(Beginning of Extract)
# Help. Possible infected cat scratch



## zippy96444 (Mar 7, 2006)

The other night, Mango got spooked in bed and accidently scratched me just below and in between my breasts. It is about 1/2 inch long. It did bleed. Now it is red and hurts. I am afraid it might be infected. Any suggestions on what to do and/or how bad it can get?


----------



## catnip (Aug 19, 2003)

Neosporin should clear it right up. :wink:


----------



## Huge2 (Jan 28, 2008)

Or Germaline.


----------



## zippy96444 (Mar 7, 2006)

Thanks!


----------



## Lisa 216 (Oct 25, 2004)

Those things should take care of it, but keep an eye on it. Cat scratches can become seriously infected. If it doesn't look better in a day of two, have a doctor look at it.


----------



## Heidi n Q (Nov 22, 2006)

I have a compromised immne system. EVERY scratch I get, looks 'bad', and especially the cat scratches. My scratch will be red, puffy and 'angry-looking' for at least a day or two before the swelling goes down and then it heals fine.
I have found that neosporin or A&D ointment with bandaids will hasten the swelling reduction and healing process.

I would say if a scratch remains angry, swollen and very red after 2-3 days, it should certainly be seen by a Doctor. I would also venture to say, if a scratch were going to turn 'bad', you would certainly know before 2-3 days.


----------



## zippy96444 (Mar 7, 2006)

hubby is now getting me neosporin at the store. it doesnt look that bad yet. I think it will be fine. Thanks for the replys, wasnt sure how bad it could get.


----------



## greenighs (May 1, 2008)

I keep a bottle of Bactine wound cleaner and a tube of neosporin + painkiller in the grooming basket.


----------



## zippy96444 (Mar 7, 2006)

I like the bactine idea, will get some soon


----------



## mellen04 (Jun 5, 2008)

I'm never far from my Neosporin + Pain relief with this kitten :lol:


----------
(End of Extract)
(Beginning of Source material)
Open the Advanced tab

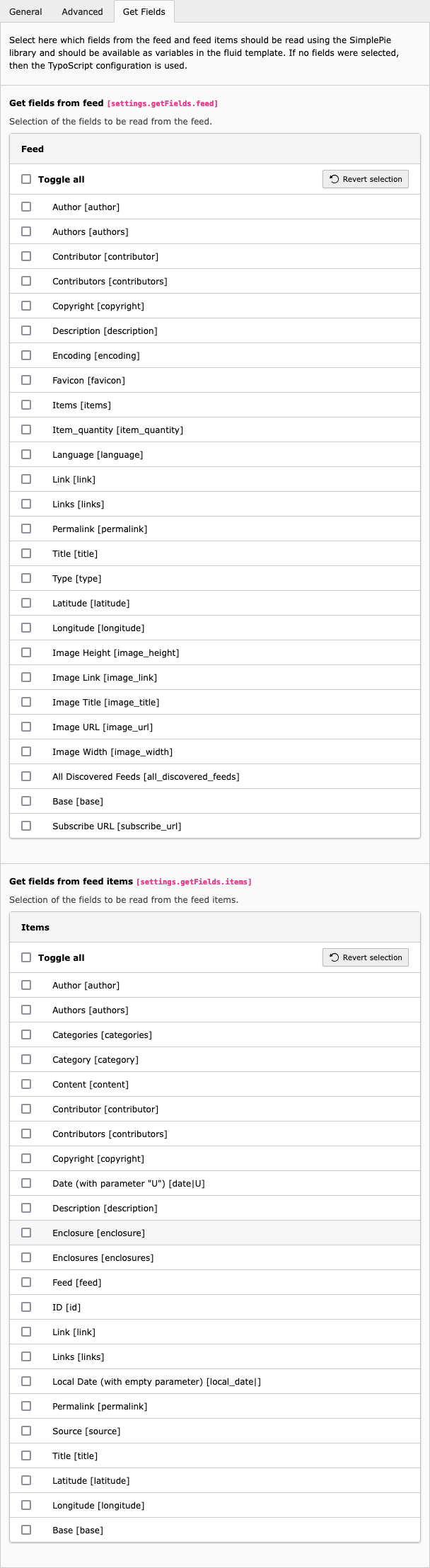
(End of Source material)
(Beginning of Source material)
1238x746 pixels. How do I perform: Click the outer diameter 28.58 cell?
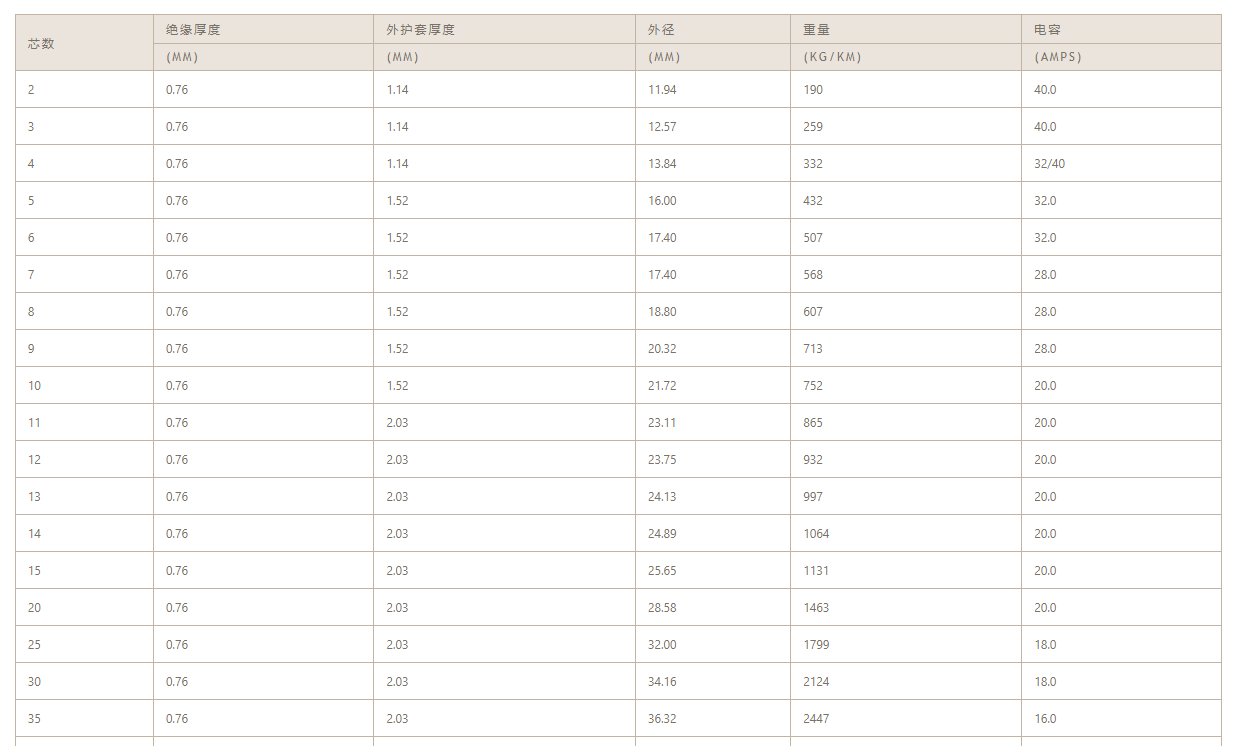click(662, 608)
(End of Source material)
(Beginning of Source material)
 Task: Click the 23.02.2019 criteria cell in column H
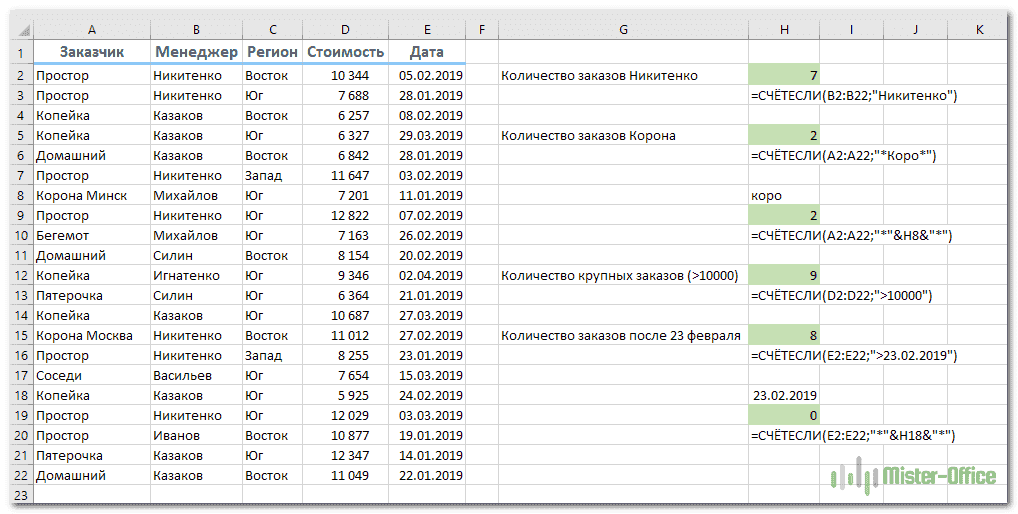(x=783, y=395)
(End of Source material)
* Work required: Decide whether each statement agrees with the cat-scratch forum thread, answering yes or no and quoting the words of the thread that decide it. (a) The scratch the first poster received is about half an inch long. (b) The poster greenighs keeps a wound cleaner and an ointment in the grooming basket. (c) Heidi n Q says a scratch that is going to turn bad may not be recognizable until after three days.

* Problem solution:
(a) Yes: "It is about 1/2 inch long."
(b) Yes: "I keep a bottle of Bactine wound cleaner and a tube of neosporin + painkiller in the grooming basket."
(c) No: "if a scratch were going to turn 'bad', you would certainly know before 2-3 days."